The aim is to connect the dots for customers. If someone loves one of our coffees and usually drinks flat whites, there should be a clear equipment path that helps them make that at home in a way that isn’t either painfully expensive or disappointingly underpowered. If someone’s into single-origin pourovers, there should be a set of brewers and grinders that match that enthusiasm without dragging them into a rabbit hole of conflicting advice.
By pairing coffee and hardware, the brand becomes less “we sell you beans” and more “we help you build a coffee setup that fits you”.
Tastings, Cuppings, and Making Specialty Less Exclusive
Specialty coffee has done a spectacular job of making itself look both fascinating and slightly terrifying. People see flavour wheels, long origin notes, and brewing rituals that resemble a science demonstration, and they either lean in or back slowly away.
In 2026, Jae’s Roastory is leaning hard into opening specialty up, not gatekeeping it. That means more:
- Tastings and cuppings - events where people can try multiple coffees side by side, learn how to taste without being judged, and discover what they actually like.
- Straight-talking explanations - content and in-person chat that strip away jargon and talk like a human: “if you like X, you’ll probably enjoy Y; if you don’t, that’s fine, here’s another option”.
- Onboarding for newcomers - guides, both online and offline, that say “start here” instead of “learn everything”.
The point isn’t to turn everyone into a flavour-note poet. It’s to give people the tools and experiences to move from “coffee is just coffee” to “I know roughly what I like and why”. Once that happens, loyalty tends to follow naturally; not because of tricks, but because people feel seen and catered for.
Sustainability as a Constant, Not a Campaign
Threaded through all of this is sustainability, not as a loud marketing slogan but as a constant background hum that shapes decisions.
That means thinking about:
- Sourcing - paying attention to farm practices, relationships, and transparency, not just “what’s cheapest on the broker’s list today”.
- Packaging - choosing materials that are less awful for the planet without being useless at keeping coffee fresh.
- Shipping and logistics - minimising waste, optimising shipments, and being mindful of carbon-heavy decisions where there are better alternatives.

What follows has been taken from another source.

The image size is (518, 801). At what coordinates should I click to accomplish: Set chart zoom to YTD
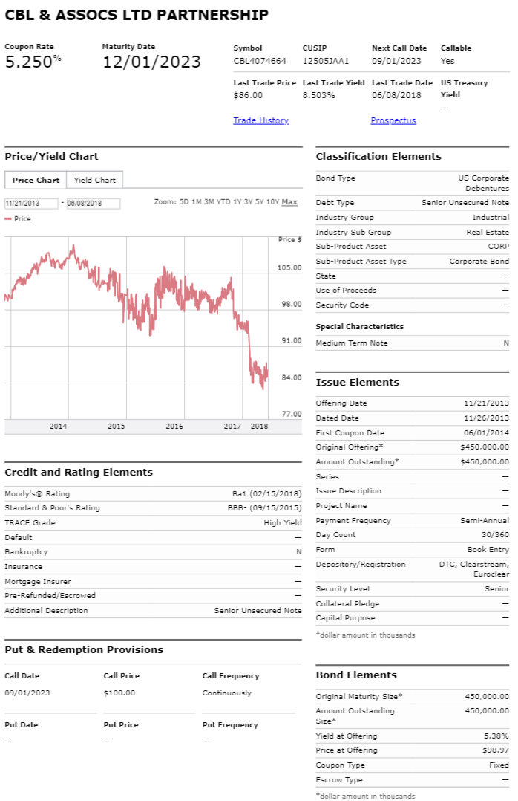coord(223,202)
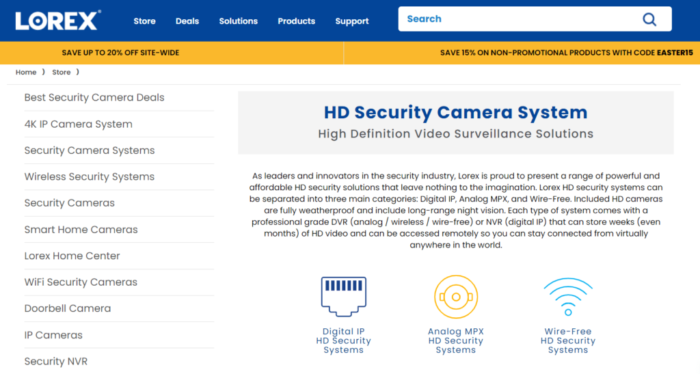Open the Deals menu

click(x=187, y=21)
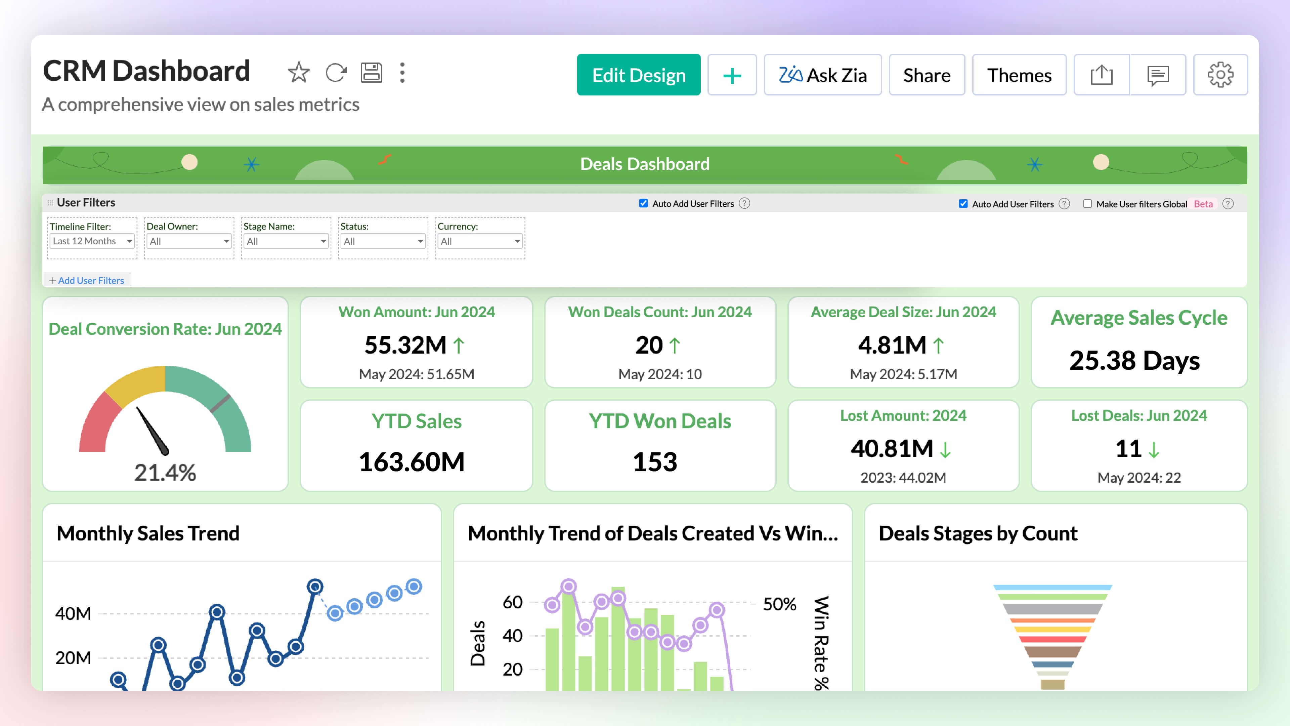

It also means accepting that sometimes the more sustainable choice is not the cheapest or easiest, and that this will occasionally bump heads with everything else. For someone with ADHD and a love of old Nissans, sustainability is a bit like the sensible friend who reminds you that you can’t keep buying cars that are older than you without at least checking the rust.
But it matters. Coffee is an agricultural product shaped by climate and human effort. Pretending sustainability doesn’t affect the long-term picture is like pretending those ladies of the night don't need hugs too.
The Necessary Awkward Bit: Pricing Reality in 2026
All of these plans live in the same universe as hard numbers. 2025 was the year of absorbing increases and hoping the world calmed down. It didn’t.
So 2026 will also be the year of being blunt about pricing. That means:
- Explaining, in plain language, why coffee costs what it does: green prices, labour, energy, packaging, logistics, and the fact that nobody gets rich selling 250g bags.
- Adjusting prices where they have to be adjusted, instead of pretending everything is fine while the margin quietly disappears.
- Trusting that the people who value well-sourced, carefully roasted coffee will understand; especially if they’re treated like adults and given the full picture.
Handled well, that honesty isn’t just damage control; it’s part of the brand. The same way a well-built keyboard doesn’t hide its materials or construction, a good coffee in 2026 can’t hide what it takes to put something genuinely good in someone’s cup.
The caffeine helps with the conversation. The spreadsheets don’t.